Obrolan terhenti, ada penumpang yang turun. Saya teringat olok-olok penarik becak di Surabaya ketika penumpangnya minta pelan-pelan supaya tak keserempet mobil. Bayar murah, kok, minta selamat. Tapi saya juga percaya pada teman yang berpendapat, tiket pesawat murah bukan berkaitan dengan aman dan tidaknya penerbangan, melainkan soal kenyamanan. Ketika itu kami mau pesan tiket ke Jakarta. Antara yang murah dan mahal selisihnya sampai Rp 600 ribu. Petugas travel menyebutkan, yang mahal dapat makan dan minum, yang murah tak disuguhi apa-apa. Teman saya langsung memilih yang murah. "Nanti kita beli makanan yang paling enak, tak sampai Rp 100 ribu, kita makan di pesawat. Masih untung Rp 500 ribu," begitu alasannya.

Angkot jalan lagi dan Romo meneruskan dialognya, "Bang Sopir, ada izin trayek atau tidak, kalau misalnya terjadi kecelakaan, apalagi sampai ada penumpang meninggal dunia, pemerintah memberikan jaminan lewat asuransi Jasa Raharja?" Sopir tenang saja, entah dia paham atau tidak. Tapi saya yang nimbrung, "Seperti penumpang AirAsia itu kan Romo, ilegal atau tidak penerbangannya, tetap saja ada klaim asuransi." Romo langsung menjawab, "Betul. Keluarga korban jangan diteror dengan ilegal atau tidaknya penerbangan AirAsia. Asuransi harus diberikan. Penumpang kan tak perlu bertanya kepada pilot apakah penerbangannya ada izin atau tidak. Apalagi penumpang sampai bertanya, apakah pilot sudah di-briefing soal cuaca atau tidak."

"Tapi amburadulnya izin penerbangan ini juga harus menjadi perhatian serius pemerintah," kata Romo lagi. "Menteri Perhubungan sudah bagus untuk bertindak tegas. Jangan main-main di udara. Izin penerbangan itu, dari trayeknya sampai jam penerbangan, berkaitan dengan kepadatan lalu lintas di udara. Itu ada batasnya. Bayangkan kalau ada enam pesawat di jalur yang sama pada waktu yang sama, lalu menghadapi cuaca buruk. Yang satu minta izin ke kiri, yang satu ke kanan, yang lain minta naik, lainnya lagi minta turun, bagaimana ATC sebagai pengendali kontrol menjawab keenam-enamnya bersamaan? Pesawat kan tak bisa disuruh parkir dulu."
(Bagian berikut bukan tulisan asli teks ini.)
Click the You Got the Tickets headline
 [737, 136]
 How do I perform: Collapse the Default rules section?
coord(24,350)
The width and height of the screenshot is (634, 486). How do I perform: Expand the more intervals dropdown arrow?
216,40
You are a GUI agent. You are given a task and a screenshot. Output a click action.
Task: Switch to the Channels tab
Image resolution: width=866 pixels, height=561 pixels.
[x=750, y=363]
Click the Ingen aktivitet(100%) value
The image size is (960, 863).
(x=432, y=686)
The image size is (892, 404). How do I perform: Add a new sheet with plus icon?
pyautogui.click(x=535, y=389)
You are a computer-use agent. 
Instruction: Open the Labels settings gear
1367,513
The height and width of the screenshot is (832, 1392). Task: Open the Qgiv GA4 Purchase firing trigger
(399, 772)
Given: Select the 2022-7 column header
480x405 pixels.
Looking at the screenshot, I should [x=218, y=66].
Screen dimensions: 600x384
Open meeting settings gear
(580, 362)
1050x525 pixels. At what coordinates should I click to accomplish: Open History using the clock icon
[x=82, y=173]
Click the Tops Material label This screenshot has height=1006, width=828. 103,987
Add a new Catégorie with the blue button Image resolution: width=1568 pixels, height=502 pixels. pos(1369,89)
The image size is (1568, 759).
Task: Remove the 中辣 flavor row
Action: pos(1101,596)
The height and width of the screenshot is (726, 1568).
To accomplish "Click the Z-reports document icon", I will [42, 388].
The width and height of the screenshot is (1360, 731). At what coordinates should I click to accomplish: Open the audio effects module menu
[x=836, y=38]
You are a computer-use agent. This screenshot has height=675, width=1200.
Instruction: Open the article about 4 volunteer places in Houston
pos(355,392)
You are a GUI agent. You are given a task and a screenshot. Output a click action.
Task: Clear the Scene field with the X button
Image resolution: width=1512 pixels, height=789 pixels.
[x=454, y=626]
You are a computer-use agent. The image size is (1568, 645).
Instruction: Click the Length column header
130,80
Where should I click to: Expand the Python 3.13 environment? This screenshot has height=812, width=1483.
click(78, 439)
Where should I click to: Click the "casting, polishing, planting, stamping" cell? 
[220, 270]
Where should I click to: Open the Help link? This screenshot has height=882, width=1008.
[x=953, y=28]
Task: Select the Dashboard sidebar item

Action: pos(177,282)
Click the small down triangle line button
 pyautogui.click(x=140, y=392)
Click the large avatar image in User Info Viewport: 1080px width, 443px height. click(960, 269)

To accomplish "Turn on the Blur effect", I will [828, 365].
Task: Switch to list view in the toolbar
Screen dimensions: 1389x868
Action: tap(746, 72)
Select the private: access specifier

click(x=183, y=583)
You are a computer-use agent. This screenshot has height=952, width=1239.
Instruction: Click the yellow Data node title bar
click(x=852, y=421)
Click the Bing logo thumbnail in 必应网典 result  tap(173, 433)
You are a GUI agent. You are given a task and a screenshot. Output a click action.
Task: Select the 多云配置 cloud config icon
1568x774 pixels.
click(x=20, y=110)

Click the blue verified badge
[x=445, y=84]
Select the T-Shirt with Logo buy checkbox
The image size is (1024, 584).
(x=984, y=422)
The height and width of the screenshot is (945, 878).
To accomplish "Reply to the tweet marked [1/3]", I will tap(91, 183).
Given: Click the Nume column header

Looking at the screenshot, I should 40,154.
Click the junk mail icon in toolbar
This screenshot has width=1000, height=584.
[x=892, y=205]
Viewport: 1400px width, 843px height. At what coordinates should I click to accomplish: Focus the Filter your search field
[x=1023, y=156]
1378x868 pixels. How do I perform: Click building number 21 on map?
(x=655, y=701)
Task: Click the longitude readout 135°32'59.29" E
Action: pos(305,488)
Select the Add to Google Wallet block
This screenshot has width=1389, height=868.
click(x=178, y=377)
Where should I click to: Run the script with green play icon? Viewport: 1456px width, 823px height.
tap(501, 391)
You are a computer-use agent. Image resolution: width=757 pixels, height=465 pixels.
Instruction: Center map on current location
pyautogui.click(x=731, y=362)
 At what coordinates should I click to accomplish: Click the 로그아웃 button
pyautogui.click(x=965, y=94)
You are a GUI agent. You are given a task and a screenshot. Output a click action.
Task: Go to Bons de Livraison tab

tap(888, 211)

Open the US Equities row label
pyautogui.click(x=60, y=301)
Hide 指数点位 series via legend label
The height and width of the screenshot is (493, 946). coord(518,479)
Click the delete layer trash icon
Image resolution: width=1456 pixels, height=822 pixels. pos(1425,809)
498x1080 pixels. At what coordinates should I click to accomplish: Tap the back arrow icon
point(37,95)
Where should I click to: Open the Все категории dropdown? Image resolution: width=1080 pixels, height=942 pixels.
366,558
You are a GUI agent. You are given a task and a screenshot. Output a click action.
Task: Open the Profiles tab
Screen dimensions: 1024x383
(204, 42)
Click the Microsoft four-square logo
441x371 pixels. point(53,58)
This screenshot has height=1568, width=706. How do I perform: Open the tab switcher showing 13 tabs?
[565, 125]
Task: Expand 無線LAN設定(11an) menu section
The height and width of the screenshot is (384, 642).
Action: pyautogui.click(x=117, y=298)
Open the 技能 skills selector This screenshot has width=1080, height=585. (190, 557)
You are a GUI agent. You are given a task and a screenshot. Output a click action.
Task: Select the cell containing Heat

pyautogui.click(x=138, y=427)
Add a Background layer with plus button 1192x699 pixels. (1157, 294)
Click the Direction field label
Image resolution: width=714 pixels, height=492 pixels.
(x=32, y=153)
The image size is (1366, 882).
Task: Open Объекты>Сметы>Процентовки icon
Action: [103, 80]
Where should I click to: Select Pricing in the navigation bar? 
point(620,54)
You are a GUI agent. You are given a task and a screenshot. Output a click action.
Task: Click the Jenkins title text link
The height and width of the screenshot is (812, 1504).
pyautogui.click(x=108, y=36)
"Petugas ATC harus diperbanyak," kata saya, pura-pura paham. Romo tertawa, "Apa teknologinya sudah mendukung? Peralatan saja sudah kuno. Semua harus dibenahi, ya peralatan, ya perizinan. Juga pengawasan. Jangan-jangan amburadul ini sudah dari dulu dan musibah selalu membawa pelajaran."
Angkot sudah sampai di pantai. Ombak besar sekitar dua meter. Kalau dua meter saja begini, bagaimana kalau empat meter seperti di tempat AirAsia jatuh?